Set of tasks -
1. Please duplicate the part of the long-term care insurance text starting with "- You have a" and going on through "pass on assets.".
2. Decide whether each statement below agrees with the long-term care insurance text, answering yes or no and quoting the deciding words. (a) Applicants must show a care need for at least two activities of daily living. (b) LTCI generally makes the most sense when net worth is below $200,000. (c) LTCI is generally bought between ages 40 and 60.
----- Text passage
Long-term care insurance (LTCI) is a private- insurance option with pros and cons that are worth considering before you need long-term health care. LTCI’s “sweet spot” is in providing protection for the middle-income folks who might not be able to or want to preserve personal assets and who do not qualify for programs such as Medicaid.
What does LTCI cover?
Cost for services such as home care, residency at nursing and assisted living facilities, and hospice care. Applicants must demonstrate a care need for at least two “activities of daily living” (eating, bathing, dressing, etc.). Coverages can vary widely. Most policies pay a set daily/monthly benefits they will pay out and specify a waiting period before you can claim benefits.
IS LCTI really necessary?
It is one option mitigate risk. Long-term care is expensive and constantly rises. One study (assuming a 3% inflation) projected annual median cost 2037 for shared-room nursing home care to rise $176,015 from $97,455 in 2017.
When does LTCI generally make The Most sense?
- When your net worth is between $200,000 and $2 million.
- You have a reliable long-term income.
- You want to protect assets such as your home.
- Your family history includes long-term illness.
- You don’t want to rely on government programs.
- You are a son or daughter insuring parents who have assets to inherit.
When does it generally make the least sense?
- When your net worth is below $200,000, or above $2 million and your income is low or unreliable.
- You may not be able to afford any major premium increases.
- You don’t have many assets to protect.
- You don’t have any heirs or don’t want to pass on assets.
When should I buy it?
Generally between 40 and 60. However, those with clean health histories may score affordable policies even in their 70s.
Are there exclusions?
Yes, and the exclusions for items like hospital care and pre-existing conditions can be numerous.
----------
----- Data block
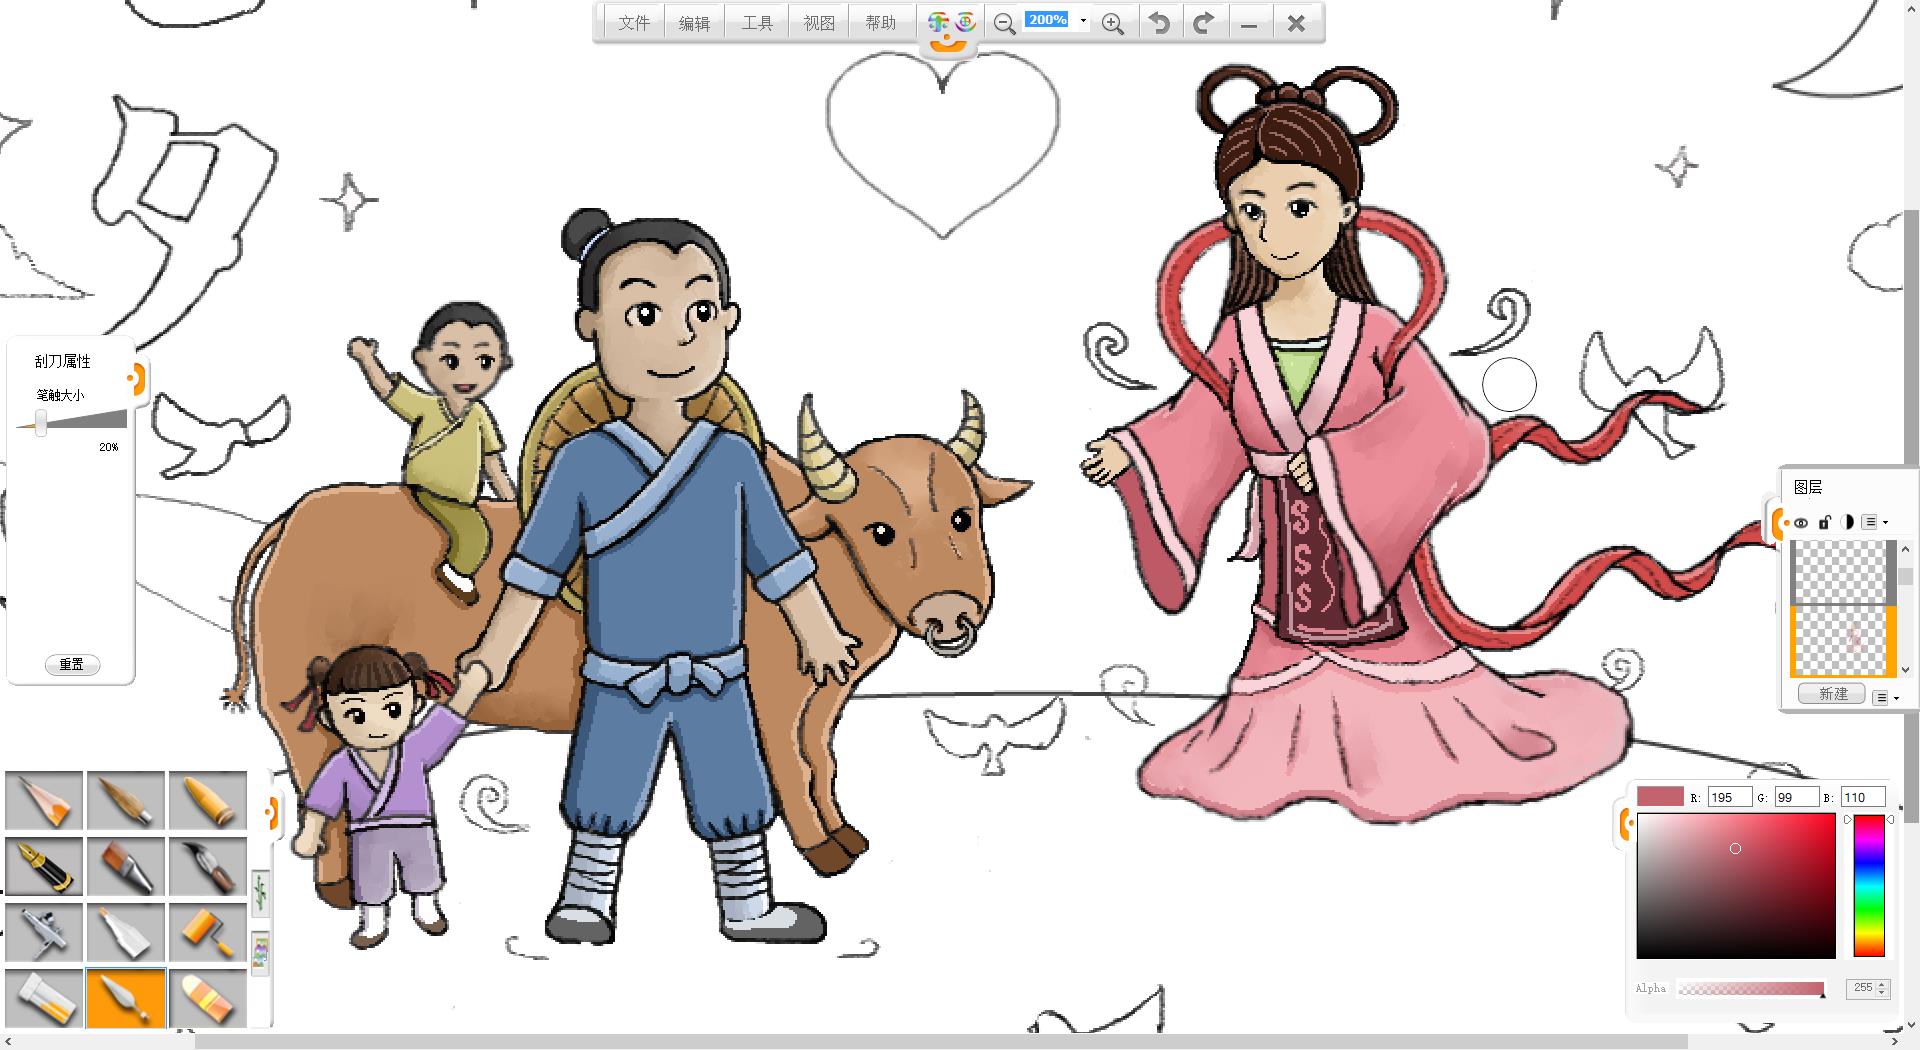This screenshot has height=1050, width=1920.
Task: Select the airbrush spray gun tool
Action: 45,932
----------
Responses -
1.
- You have a reliable long-term income.
- You want to protect assets such as your home.
- Your family history includes long-term illness.
- You don’t want to rely on government programs.
- You are a son or daughter insuring parents who have assets to inherit.
When does it generally make the least sense?
- When your net worth is below $200,000, or above $2 million and your income is low or unreliable.
- You may not be able to afford any major premium increases.
- You don’t have many assets to protect.
- You don’t have any heirs or don’t want to pass on assets.

2.
(a) Yes: "Applicants must demonstrate a care need for at least two"
(b) No: "When your net worth is between $200,000 and $2 million."
(c) Yes: "Generally between 40 and 60."